▶ **ABOUT THIS TASK**
As you print the data below, keep every line exactly as it is and leave the images behind.

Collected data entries
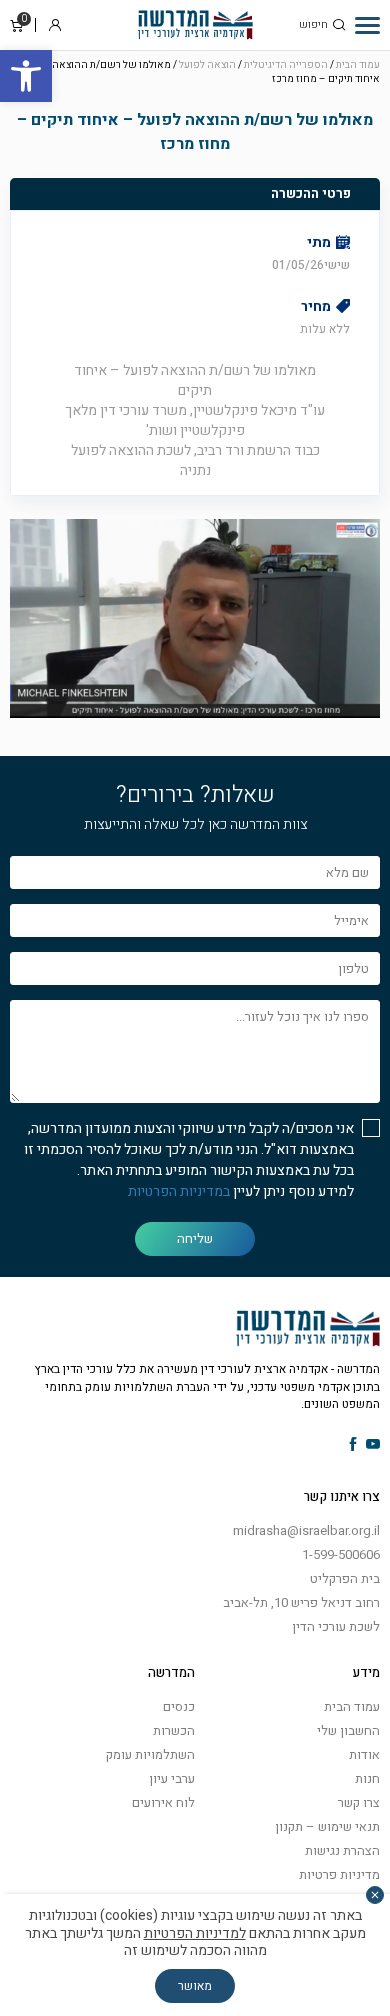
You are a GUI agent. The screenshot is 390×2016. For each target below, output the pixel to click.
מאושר (195, 1986)
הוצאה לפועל (207, 65)
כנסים (179, 1706)
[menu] (367, 25)
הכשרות (174, 1730)
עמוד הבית (358, 65)
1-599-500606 (341, 1554)
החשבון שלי (348, 1730)
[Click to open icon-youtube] (373, 1445)
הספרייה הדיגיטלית (286, 65)
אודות (364, 1754)
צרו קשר (359, 1802)
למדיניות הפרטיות (195, 1933)
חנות (367, 1778)
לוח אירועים (163, 1802)
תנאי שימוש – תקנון (327, 1826)
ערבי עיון (172, 1778)
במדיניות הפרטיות (179, 1191)
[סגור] (375, 1895)
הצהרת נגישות (342, 1850)
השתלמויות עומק (150, 1754)
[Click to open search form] (339, 25)
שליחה (195, 1238)
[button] (26, 76)
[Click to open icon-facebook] (353, 1445)
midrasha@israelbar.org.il (306, 1530)
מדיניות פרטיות (339, 1874)
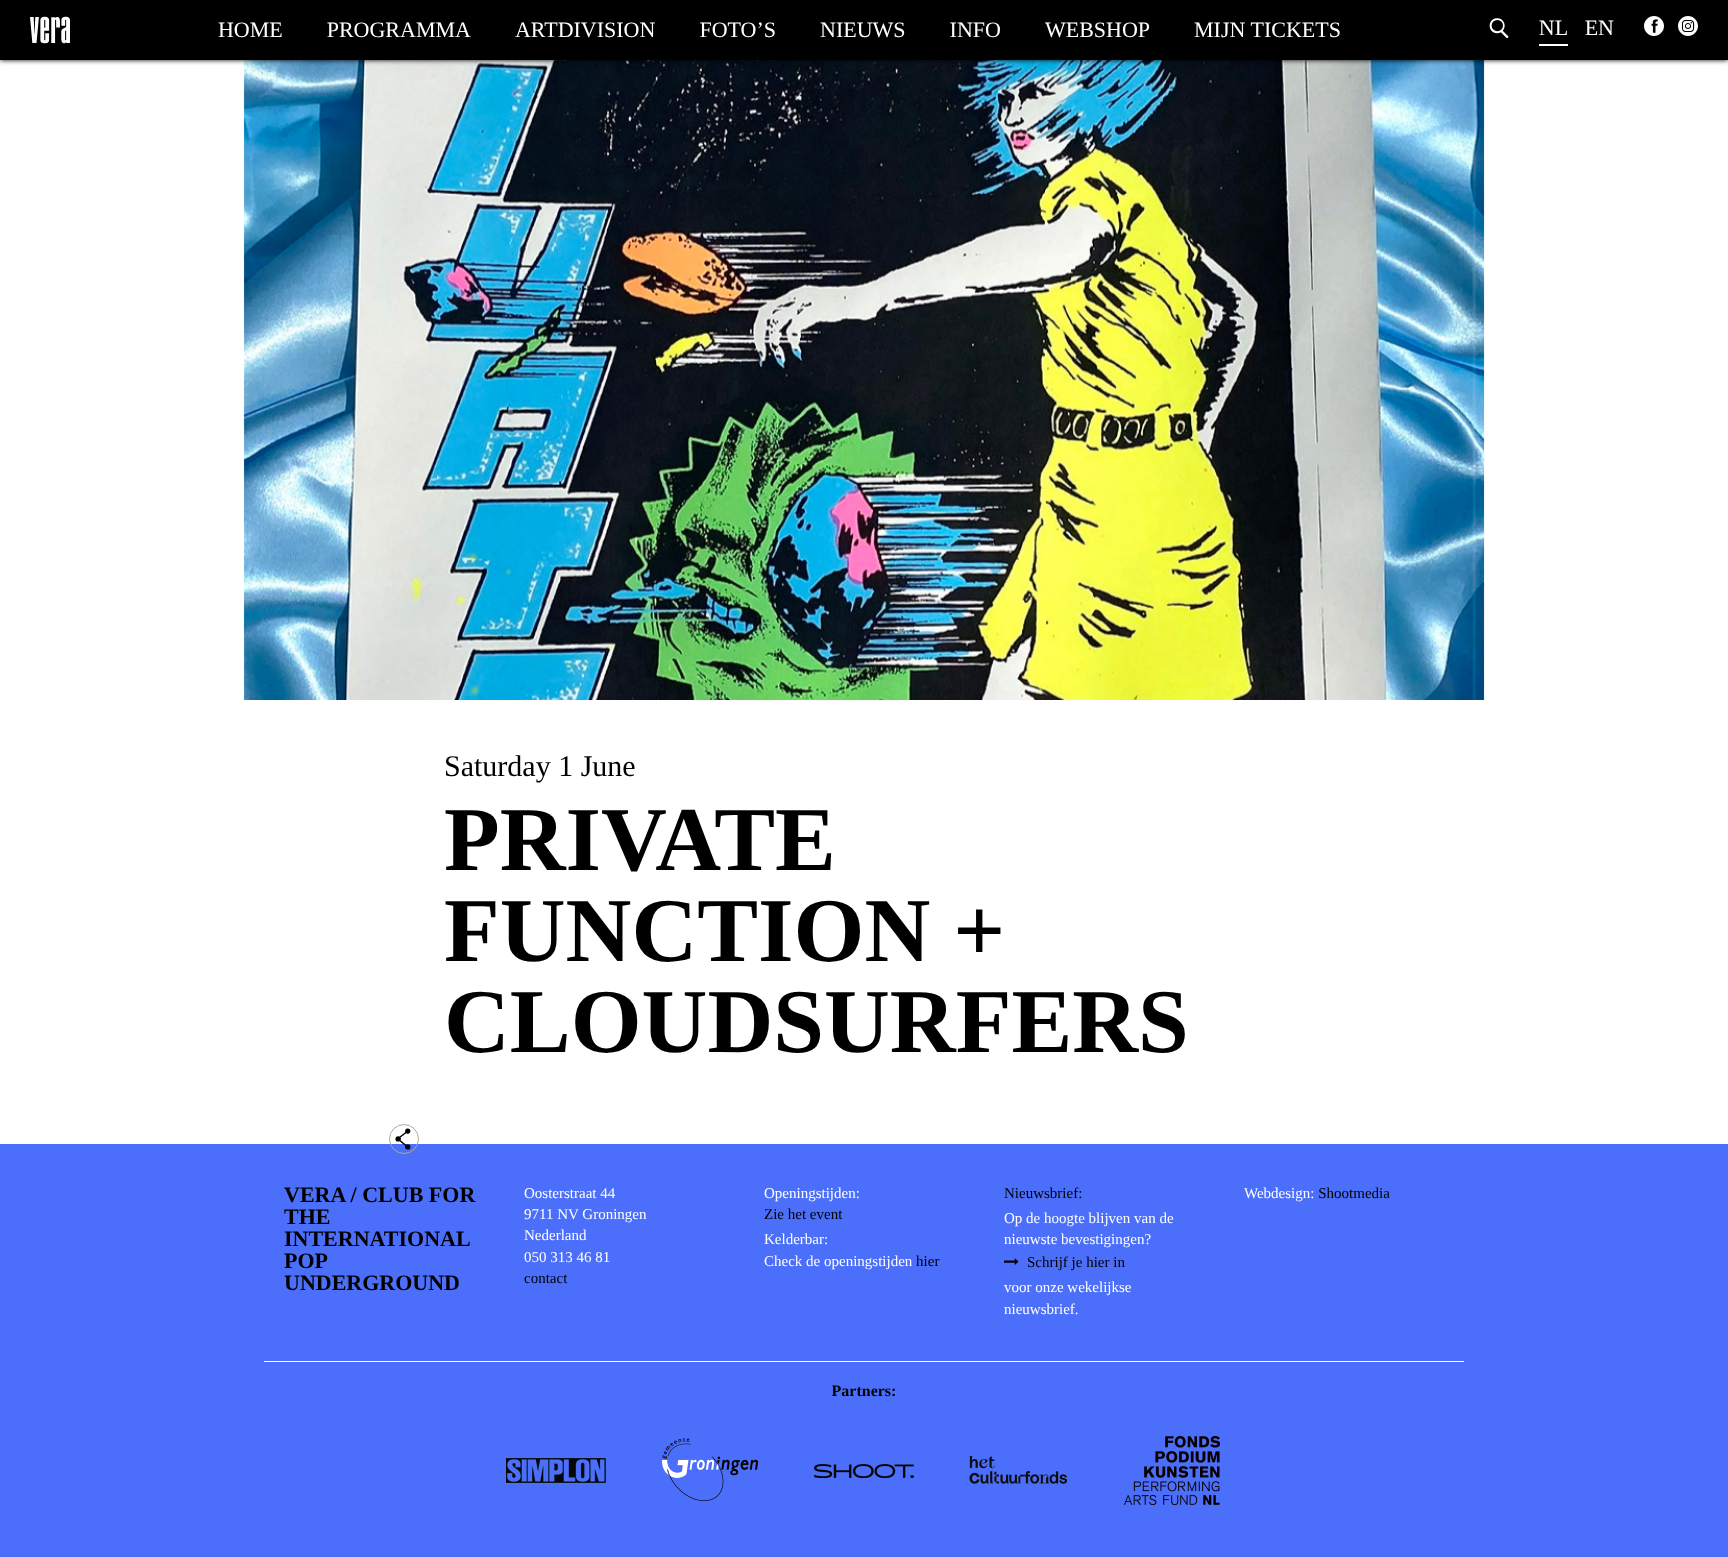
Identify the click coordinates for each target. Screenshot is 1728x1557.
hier (927, 1262)
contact (545, 1279)
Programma (399, 29)
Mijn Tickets (1267, 29)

▶ **TASK RESPONSE**
You are a GUI agent. The screenshot is 390×2016. For each target below, output the pixel to click.
מאושר (195, 1986)
הוצאה לפועל (207, 65)
כנסים (179, 1706)
[menu] (367, 25)
הכשרות (174, 1730)
עמוד הבית (358, 65)
1-599-500606 (341, 1554)
החשבון שלי (348, 1730)
[Click to open icon-youtube] (373, 1445)
הספרייה הדיגיטלית (286, 65)
אודות (364, 1754)
צרו קשר (359, 1802)
למדיניות הפרטיות (195, 1933)
חנות (367, 1778)
לוח אירועים (163, 1802)
תנאי שימוש – תקנון (327, 1826)
ערבי עיון (172, 1778)
במדיניות הפרטיות (179, 1191)
[סגור] (375, 1895)
הצהרת נגישות (342, 1850)
השתלמויות עומק (150, 1754)
[Click to open search form] (339, 25)
שליחה (195, 1238)
[button] (26, 76)
[Click to open icon-facebook] (353, 1445)
midrasha@israelbar.org.il (306, 1530)
מדיניות פרטיות (339, 1874)
Identify the click coordinates for each target. Screenshot is 1728x1557.
hier (927, 1262)
contact (545, 1279)
Programma (399, 29)
Mijn Tickets (1267, 29)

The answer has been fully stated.